– Я у себя посеял вику с овсом.
– Напрасно. Лучше бы посеяли trifolium (клевер).
– Я завел свинью…
– Напрасно. Лучше бы лошадь».
Страсть, говорят, рождает буйную слепоту, но есть у нее и ценнейшее качество – искренность, а это адамант в нашей жизни. Редкий, сияющий, как кристалл горного хрусталя. Она что-то и будила в Никите, трогала в душе его самое болевое, нажитые уже в жизни им раны. На боли мир стоит. Так вроде бы. И не так. Искусство – это точно! Гляжу на «Портрет женщины с сожженным лицом». Она не была на фронте. Но за два дня до войны ее любимого мужа-военного отправили в Брестскую крепость. Она тоже должна была поехать туда чуть позже. Услышав по радио о начале войны, женщина эта упала в обморок – лицом в горящую печь. Ее мужа, как она догадалась, уже не было в живых. Когда художник рисовал ее, она пела ему прекрасные народные песни… Зерна правды вышелушенными из церковной символики падали в его душу. И Никита слышал о молодых, которые получают в наследство Землю, о том, что будет цвести она, как лазоревые цветы прихоперской степи, пока будут преданы делу отцов новые ее хозяева.
Сеня со вниманием зыркнул взглядом на Саваофа.

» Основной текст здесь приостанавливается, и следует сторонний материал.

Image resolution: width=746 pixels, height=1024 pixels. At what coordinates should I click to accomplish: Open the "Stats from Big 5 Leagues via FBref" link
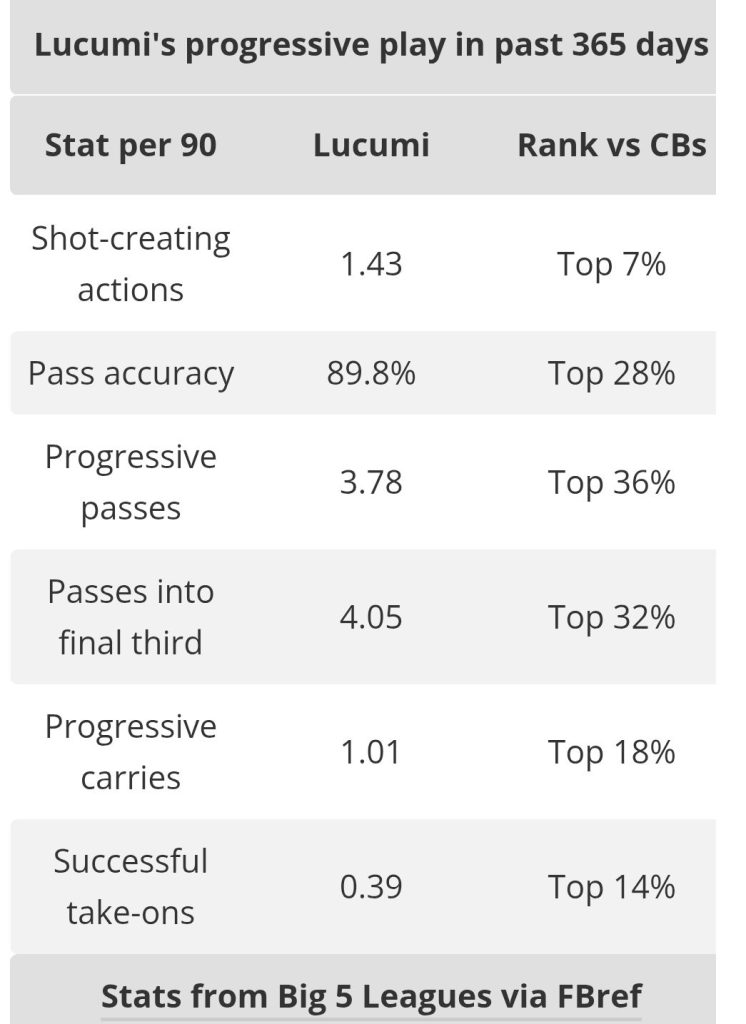(x=371, y=995)
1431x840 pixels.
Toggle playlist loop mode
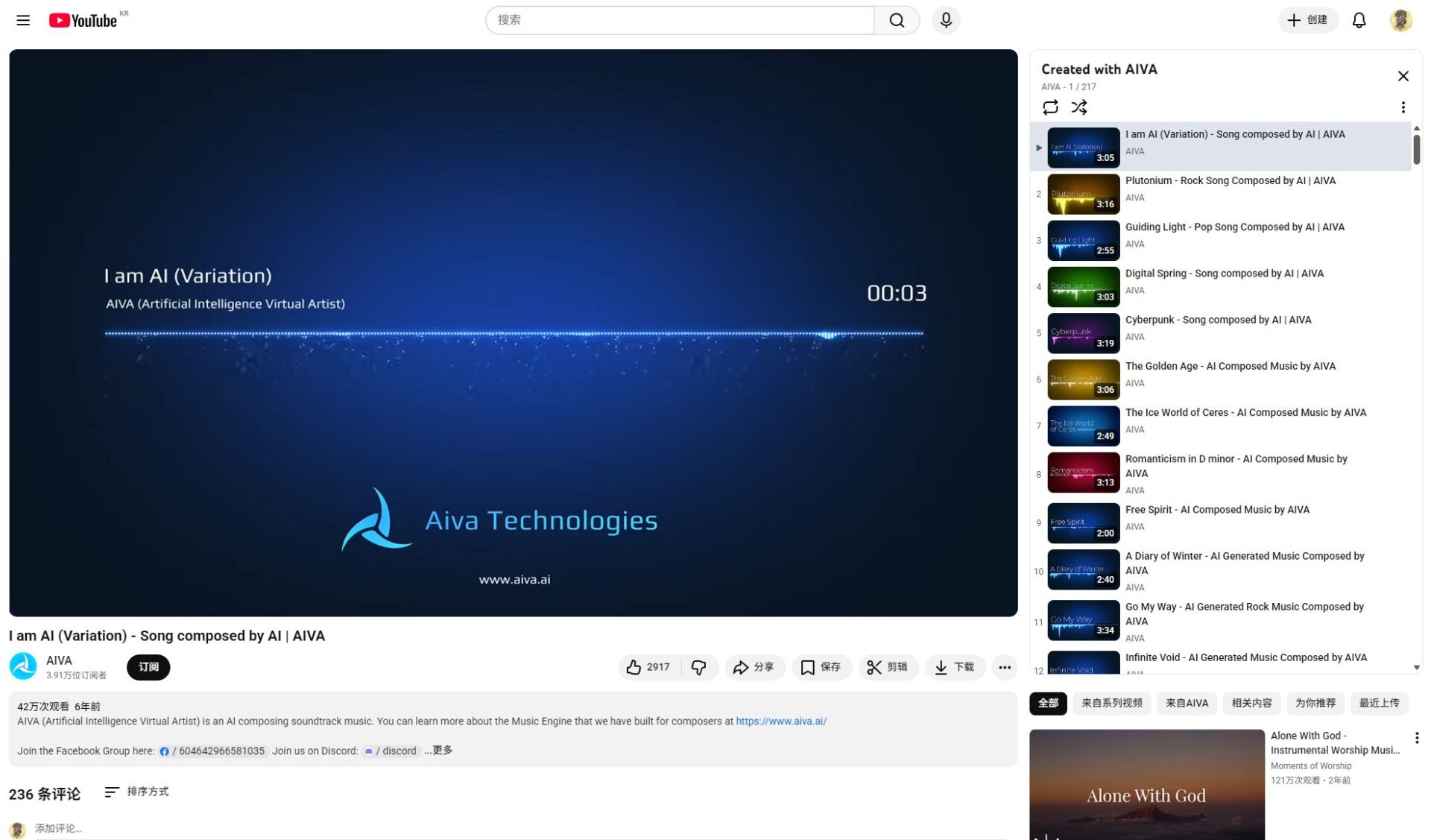click(x=1050, y=107)
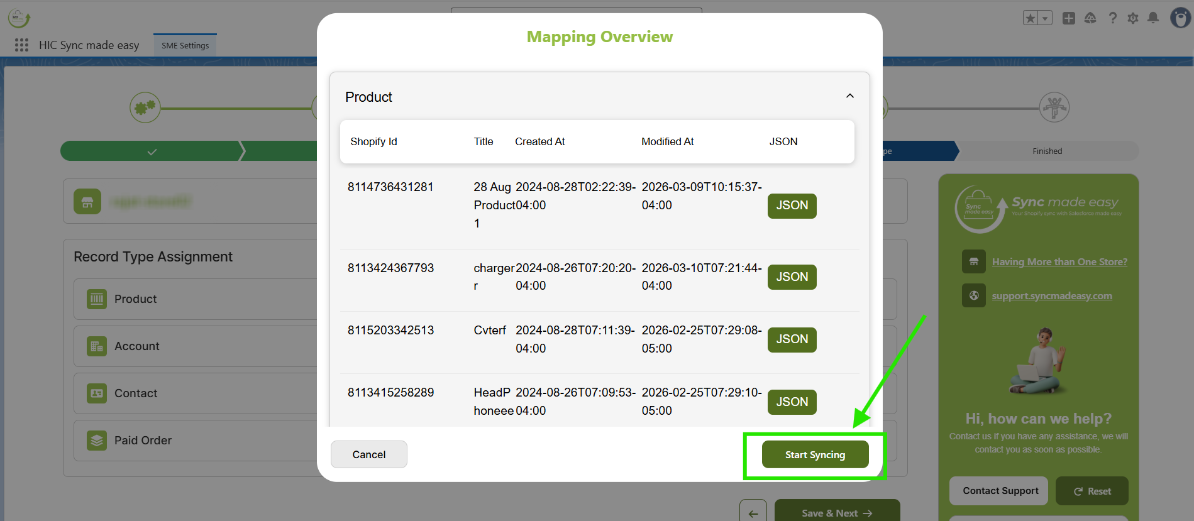View JSON for product 8114736431281
Image resolution: width=1194 pixels, height=521 pixels.
(792, 206)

– А ты, дед, газеты читаешь, блин?
Тот с достоинством кивнул головой.
– А как же, Сеня-милок? Господь всю Землю разом видит, все скорби людей слышит, и мы, слуги его и рабы о всех братьях во Христе должны думать. Вот и должен я газеты читать, мир весь видеть.
Поймав на себе огнистый высверк в глазах Саваофа, Никита подумал, сколько ж энергии выжгла в нем слепая вера в Христа. И остро, пронзившая его иглою будто, жалость вспыхнула у Никиты к немощному теперь старику, чеканувшемуся словно на вере в бога. Он жил ею теперь, как наркотиком, будто кололся морфием, возбуждая себя. Может быть, самоучку-селекционера в себе загубил этой отравой. А Никита верил и в огромные его блямбы-подсолнухи, и в буйную, как лен, пшеницу, и в гигантские яблоки, а они, по молве в Таловке, упав с ветки, разваливались, как арбуз, на две половинки. О таких яблоках, подсолнухах и колосьях пшеницы, о чудодейной агрономии, о том, чтобы поля тучные и сады стали мерой всеобщего счастья, грезил Никита, как казалось ему теперь, в школьные годы. Сеню ж душили не раз слезы, что бросил он по нужде и уму дурному школу после семи классов.